July 14, 2023
Is Netlify killing Jamstack?
The Netlify CEO made an announcement to the Netlify team. He did not say it with so many words, but they fired 25% of their employees over a strategy change. They changed from being developer oriented to being enterprise oriented. My big hero Kyle Mathews also got fired, so I asked him about it…
Joost: Hey Kyle, they ‘bought’ Gatsby and fired you? Or am I missing something here?
Kyle: They bought us mostly for the Gatsby data layer which we’ve been spinning out into a standalone API (so not just within Gatsby but in any framework) — https://www.netlify.com/products/connect/ — I helped a lot when we started on this last year but then a team was rolling with it which they’ve continued to at Netlify. I wasn’t really involved anymore so was happy to step away to leave more room for others.

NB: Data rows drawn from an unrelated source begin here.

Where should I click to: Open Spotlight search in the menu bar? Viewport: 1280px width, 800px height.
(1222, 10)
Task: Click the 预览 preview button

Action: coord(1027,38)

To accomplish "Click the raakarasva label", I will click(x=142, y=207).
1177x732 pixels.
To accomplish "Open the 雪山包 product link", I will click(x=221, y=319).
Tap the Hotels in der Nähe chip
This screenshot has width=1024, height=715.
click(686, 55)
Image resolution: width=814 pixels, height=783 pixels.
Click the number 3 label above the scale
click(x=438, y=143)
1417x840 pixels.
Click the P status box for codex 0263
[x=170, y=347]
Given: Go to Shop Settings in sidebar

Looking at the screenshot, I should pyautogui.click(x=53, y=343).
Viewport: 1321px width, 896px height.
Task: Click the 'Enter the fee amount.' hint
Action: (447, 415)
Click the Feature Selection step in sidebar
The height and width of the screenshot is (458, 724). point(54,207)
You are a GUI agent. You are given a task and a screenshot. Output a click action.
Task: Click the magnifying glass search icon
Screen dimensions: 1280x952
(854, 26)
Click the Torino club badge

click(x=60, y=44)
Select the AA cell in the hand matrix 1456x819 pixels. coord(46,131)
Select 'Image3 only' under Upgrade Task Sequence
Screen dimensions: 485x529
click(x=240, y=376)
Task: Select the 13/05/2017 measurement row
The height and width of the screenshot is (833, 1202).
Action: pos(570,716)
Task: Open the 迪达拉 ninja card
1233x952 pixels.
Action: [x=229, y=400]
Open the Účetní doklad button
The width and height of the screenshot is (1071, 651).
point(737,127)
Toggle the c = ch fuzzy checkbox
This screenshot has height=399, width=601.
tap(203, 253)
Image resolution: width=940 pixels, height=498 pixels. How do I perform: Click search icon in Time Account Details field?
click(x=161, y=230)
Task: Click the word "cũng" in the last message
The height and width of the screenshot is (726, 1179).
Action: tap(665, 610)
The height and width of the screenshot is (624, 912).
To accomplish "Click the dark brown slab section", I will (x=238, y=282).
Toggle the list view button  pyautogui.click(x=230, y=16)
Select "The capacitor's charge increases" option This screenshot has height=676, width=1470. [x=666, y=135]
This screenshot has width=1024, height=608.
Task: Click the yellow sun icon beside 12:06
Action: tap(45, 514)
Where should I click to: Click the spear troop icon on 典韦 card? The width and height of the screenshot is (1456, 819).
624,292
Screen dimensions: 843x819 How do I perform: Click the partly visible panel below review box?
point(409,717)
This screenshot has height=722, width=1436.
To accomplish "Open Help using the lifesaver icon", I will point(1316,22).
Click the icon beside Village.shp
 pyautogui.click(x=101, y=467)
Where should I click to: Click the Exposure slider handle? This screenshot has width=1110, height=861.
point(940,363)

Joost: Thank you Kyle. I admire your work and wrote about you/have referenced you many times when it comes to moving the Jamstack forward. Netlify is taking it two steps back IMO. Cheap multi-purpose (thus slow) virtual machines on a disposable architecture is everything but ’enterprise’. It screams ‘hobby projects’ and ‘developers’. A high performance dedicated setup, like Gatsby Cloud, is what enterprise customers are looking for (and we both know it). What on earth happened here?
My take is that this is going to shift the perception massively. I expect Jamstack adoption to plummet in the coming years, as Netlify was the driving force behind onboarding new Jamstack developers. I wonder what this is going to mean for the Jamstack community. Did Netlify kill Jamstack or has it matured?